- _Supplied material_
******************************
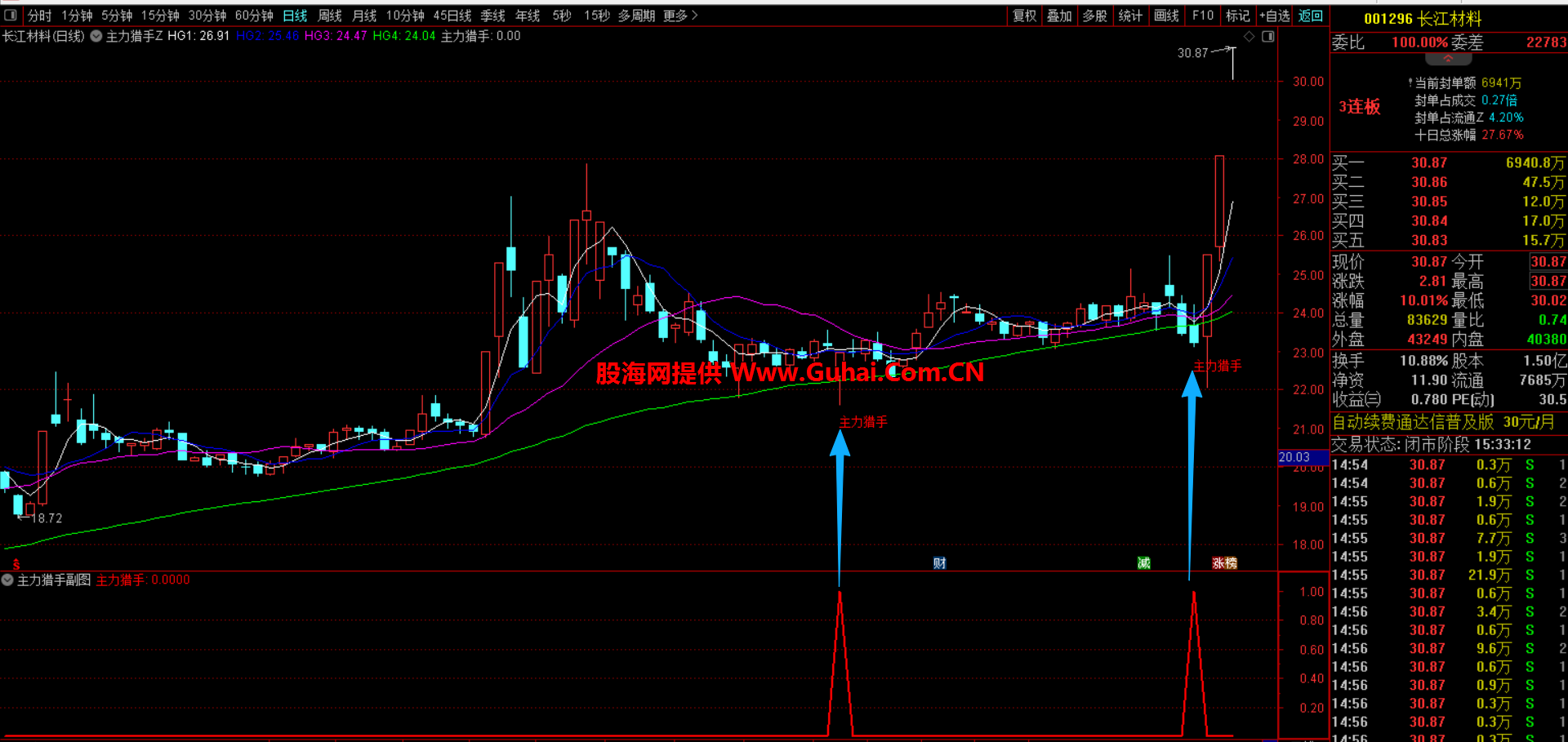Switch to the 60分钟 timeframe
This screenshot has height=742, width=1568.
pos(254,16)
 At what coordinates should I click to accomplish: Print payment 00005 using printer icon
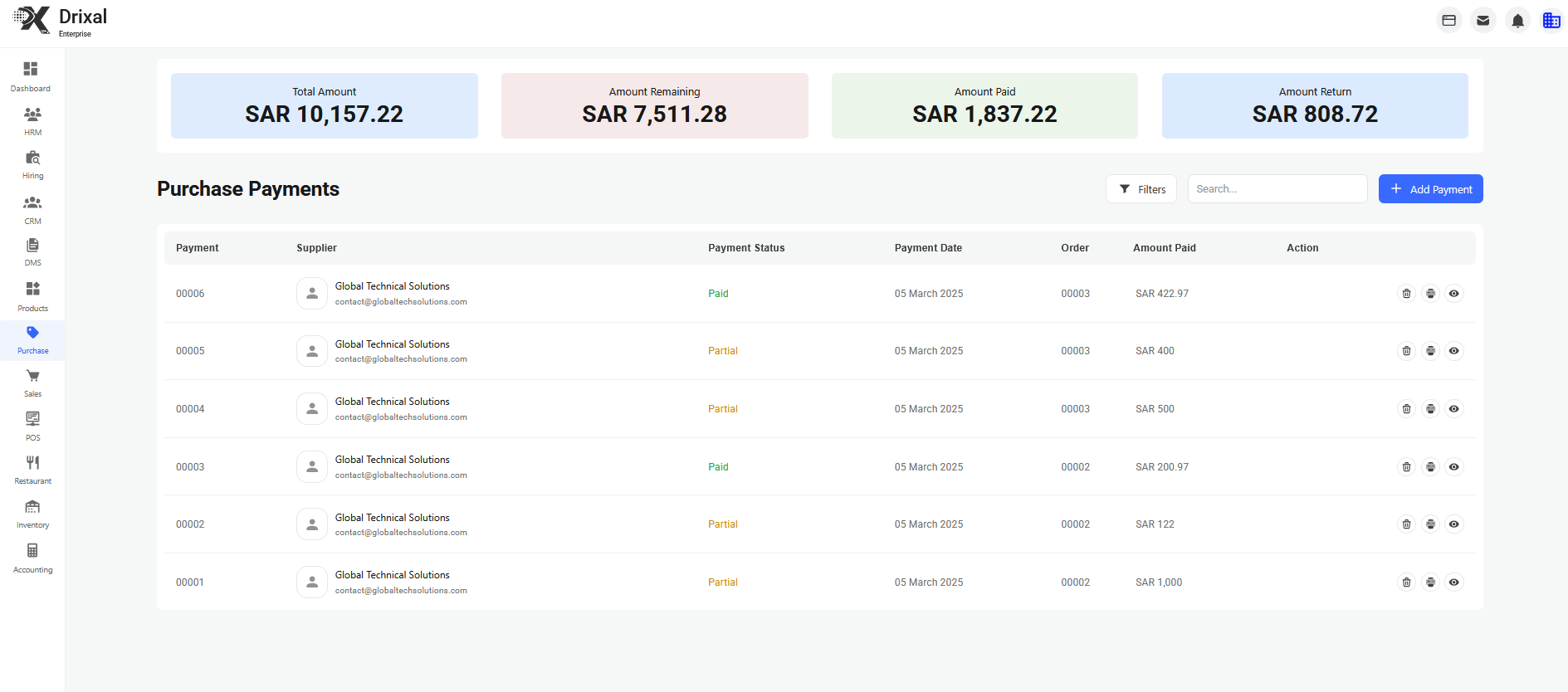click(1430, 351)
******************************
- _Your task_
Extract only the lines from the one that contains "At what coordinates" through the end of the records, inclusive, and omit every picture.

- _Your response_
 At what coordinates should I click to accomplish: Print payment 00005 using printer icon
click(1430, 351)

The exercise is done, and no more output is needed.